Call it the underdog syndrome, but I can’t help but look at the other side of every argument… and sympathize with the loser. When the Republicans were in power, I couldn’t help but agree with the Democratic viewpoint. Now that the Democrats are in power, I can’t help but examine the arguments of the other guys. I can’t say that I’ll ever be aligning myself with the Religious Right – frankly, I think they’re insane. But upon closer examination, I have to give some merit to some of their thinking.
Part of the blame goes to Ayn Rand – whose philosophy I could never subscribe to, but who’s opinions are interesting. I make it a point in the summer to include on my reading list material I do not agree with. Her sizeable novel , Atlas Shrugged, finally made it onto my list this year. A small sampling of her viewpoint is that man’s noblest goals are found in producing, and that our worst evil is found in taking (or supplying) that which is unearned. She believes in unbridled capitalism, and in her book, illustrates causation between regulation and forced social justice and the downfall of her (somewhat) fictional society. The polar opposite of her beliefs is a kind of industrial communism, and every bad guy in her books is educated, soft, produces nothing, and instead manipulates the system to steal from the producing rich to give to the undeserving poor.

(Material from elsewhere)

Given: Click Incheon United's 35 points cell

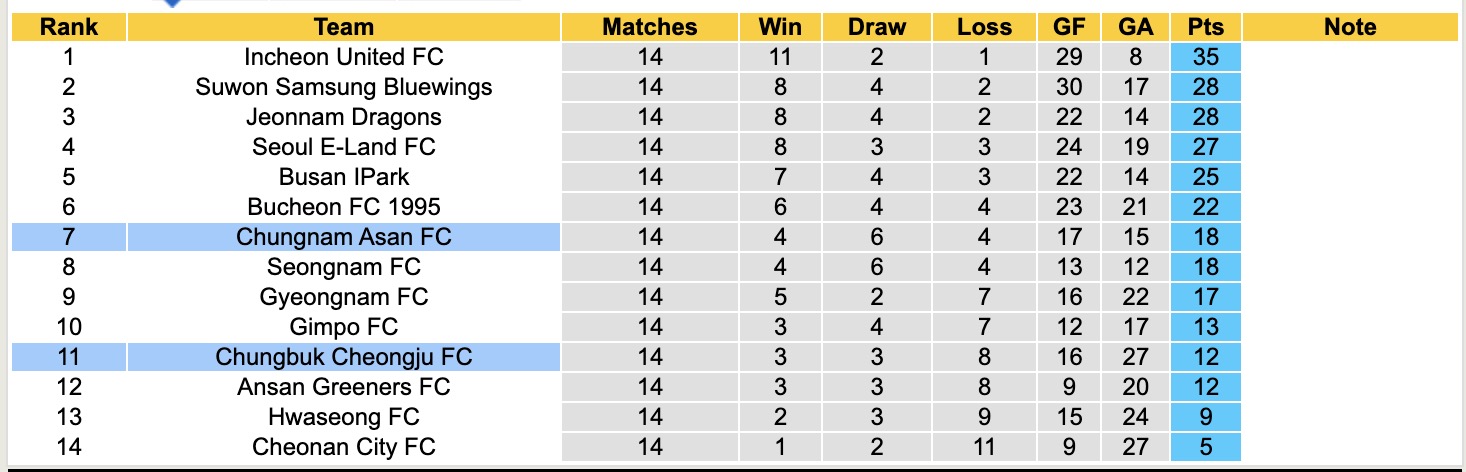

The essence of the Republican viewpoint on taxation and social justice, taken to the extreme in Rand’s writing, is that to enforce restriction and taxation on the job-producing, market-creating rich is to erode a civilization’s ability to be self-sustaining. But to be fair to the opposition, Rand’s philosophy leaves no room for evil outside of “looting” – she does not acknowledge greed or avarice on the part of the wealthy, painting them only as completely noble for their efforts. Her self-created religion does not allow for the fallen nature of man… But neither does the Democrat’s.
The part that starts to make sense to me is the opposition to social justice as a new form of religion. That large companies these days generally have an altruistic arm, that political platforms are built on a regulated social justice policy, does seem to take from the individual the personal decision to act within their own means both for the provision of themselves and their families and the ability to choose to help others out of a greater moral compunction than a party or company activity. If giving to the poor is a function of paying our taxes, than why would we personally feel challenged to act outside of the systems put in place by organizational decision?
In short, I think lately I’m putting new emphasis on the value of paying one’s own way – recognizing that in my own life, were I to stop working, I believe I might stop existing… and that indeed in the examples I’ve seen of those who do not work, and live with a sense of un-earned entitlement and damaged self-worth as a result, that there may be something to the notion that personal accountability cannot be forfeited in the face of the social justice movement. But I’ll couple that with the notion that there is a place for compassion and grace, and lending a hand to another human being in need, whether he deserves it or not – but it’s not the place of government or company side-effort, rather it should be a personal activity, within the context of relationship: sacrifice for others, not because it’s socially or politically encouraged, but out of an overflow of Christ-like love for our fellow, fallen brothers and sisters.